(Records contained in a dataset)
*-*-*

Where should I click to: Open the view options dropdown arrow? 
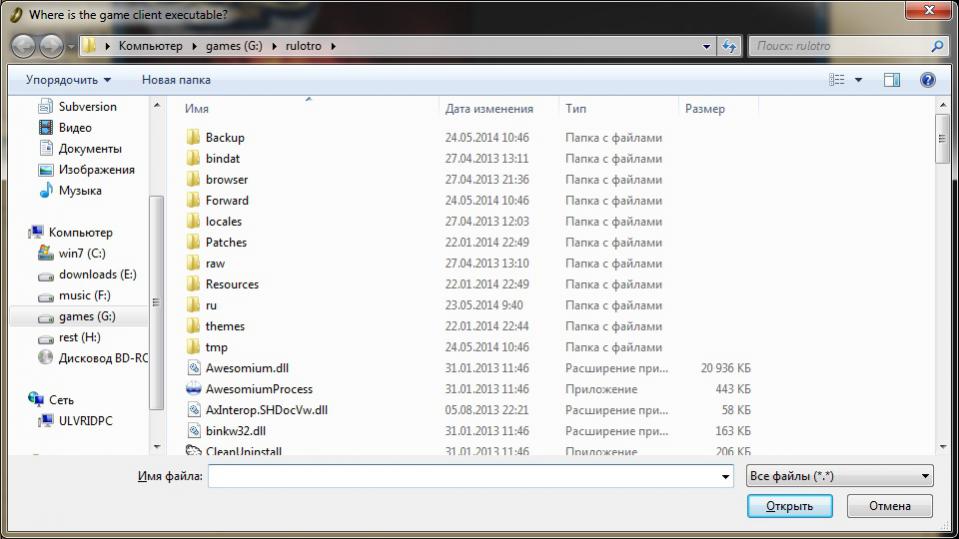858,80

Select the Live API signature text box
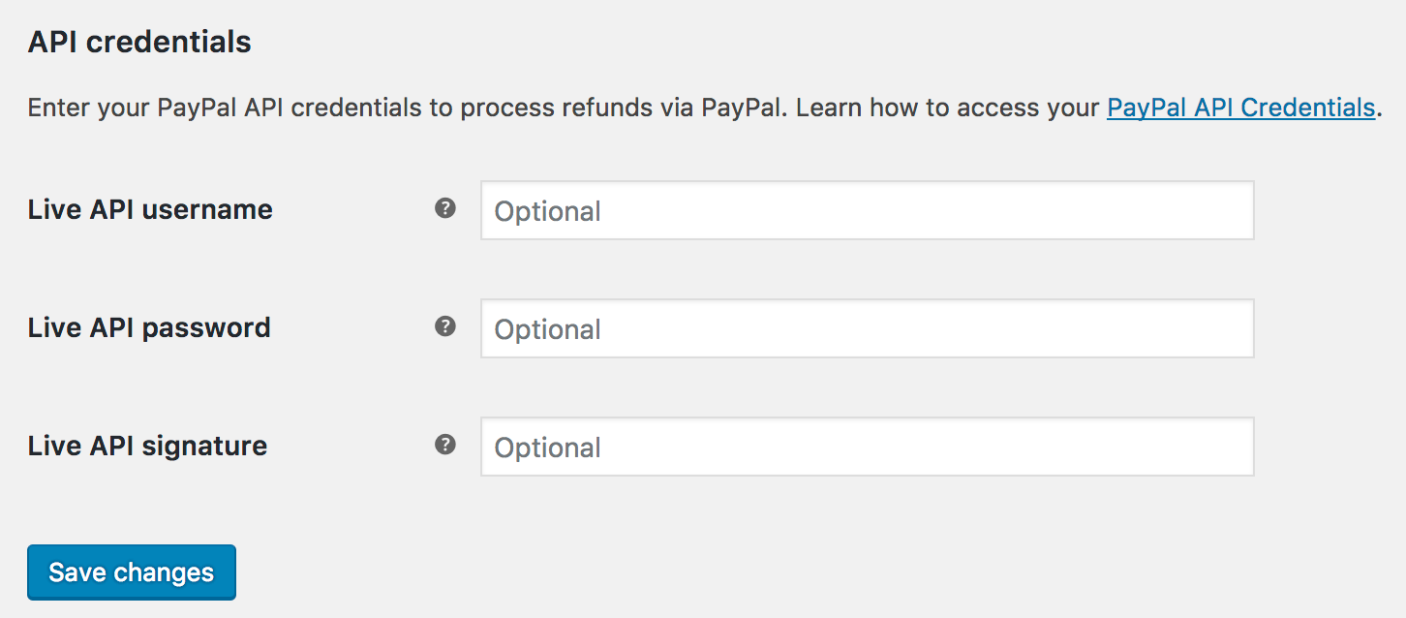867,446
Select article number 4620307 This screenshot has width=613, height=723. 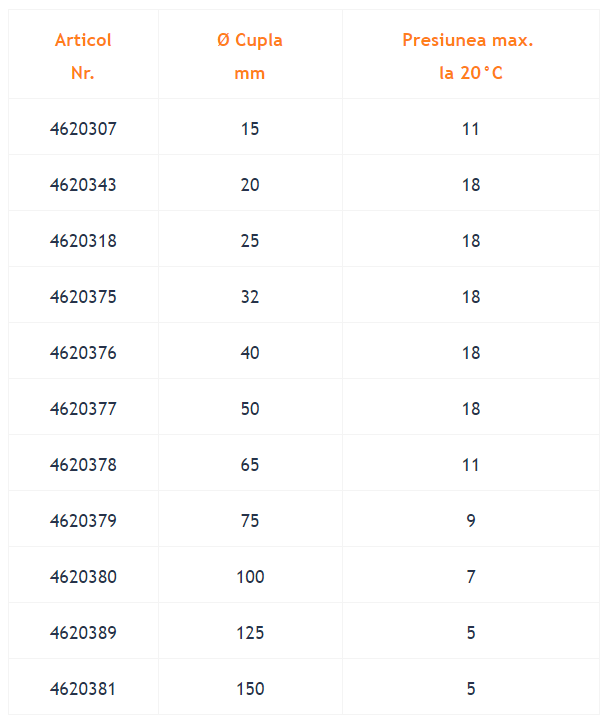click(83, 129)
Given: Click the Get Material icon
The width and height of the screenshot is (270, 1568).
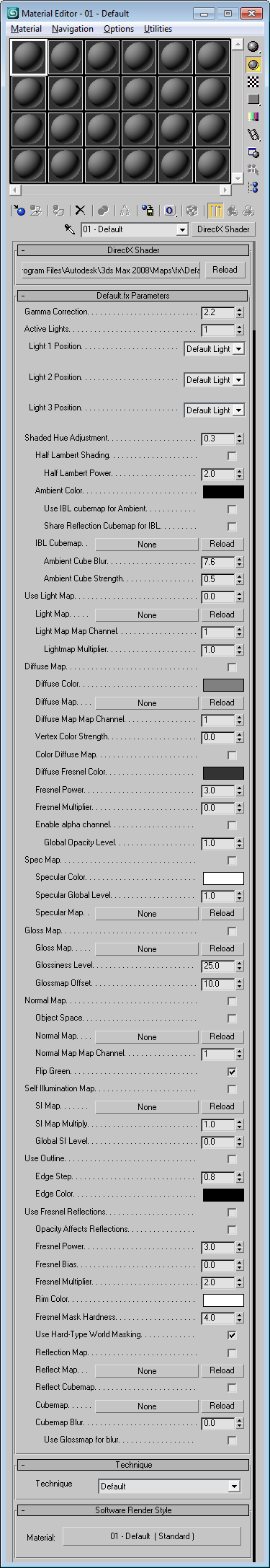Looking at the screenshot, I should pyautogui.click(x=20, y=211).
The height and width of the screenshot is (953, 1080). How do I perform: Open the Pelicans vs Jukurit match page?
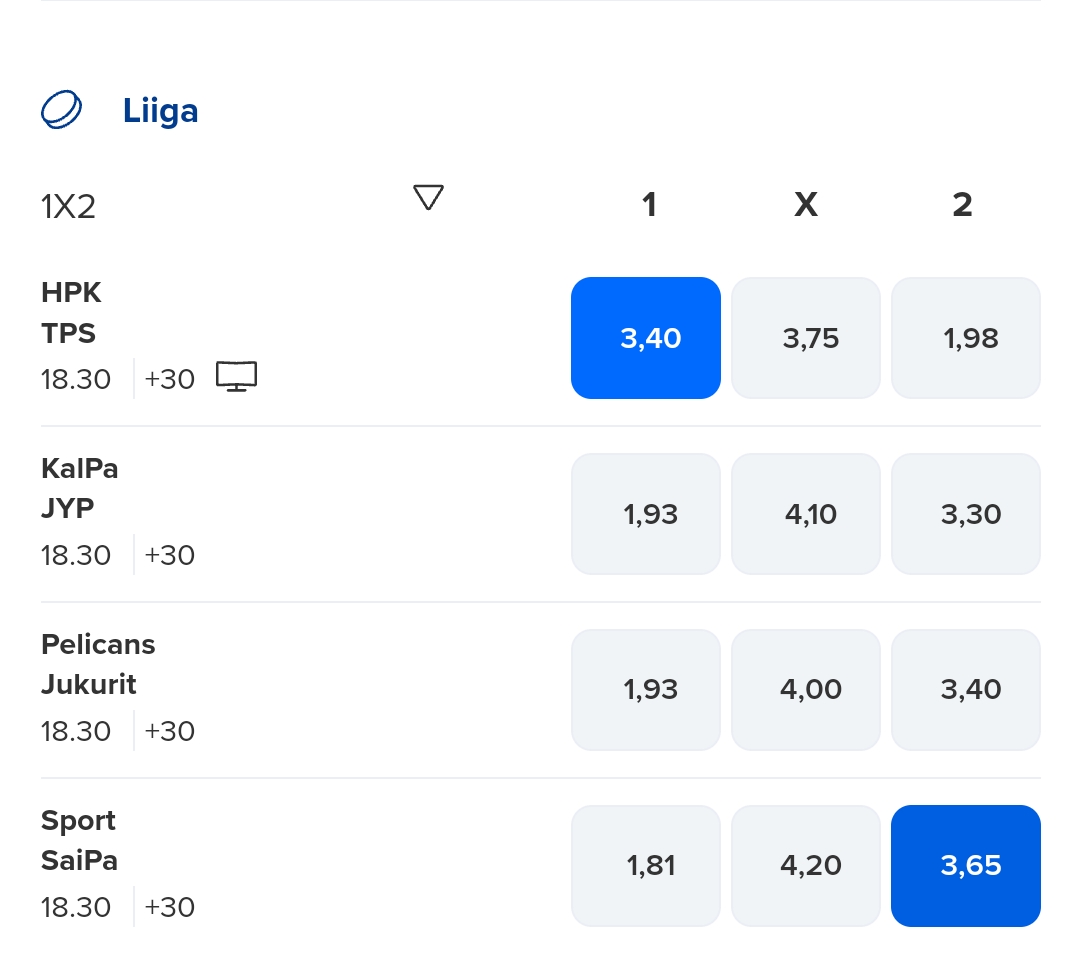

*-*-*

The task:
In the data above, find the line containing "The width and"; from there, please write out each line through the end, exactly, with the pictures omitted.

Task answer:
The width and height of the screenshot is (270, 1568).
Looking at the screenshot, I should pyautogui.click(x=20, y=211).
The height and width of the screenshot is (953, 1080). How do I perform: Open the Pelicans vs Jukurit match page?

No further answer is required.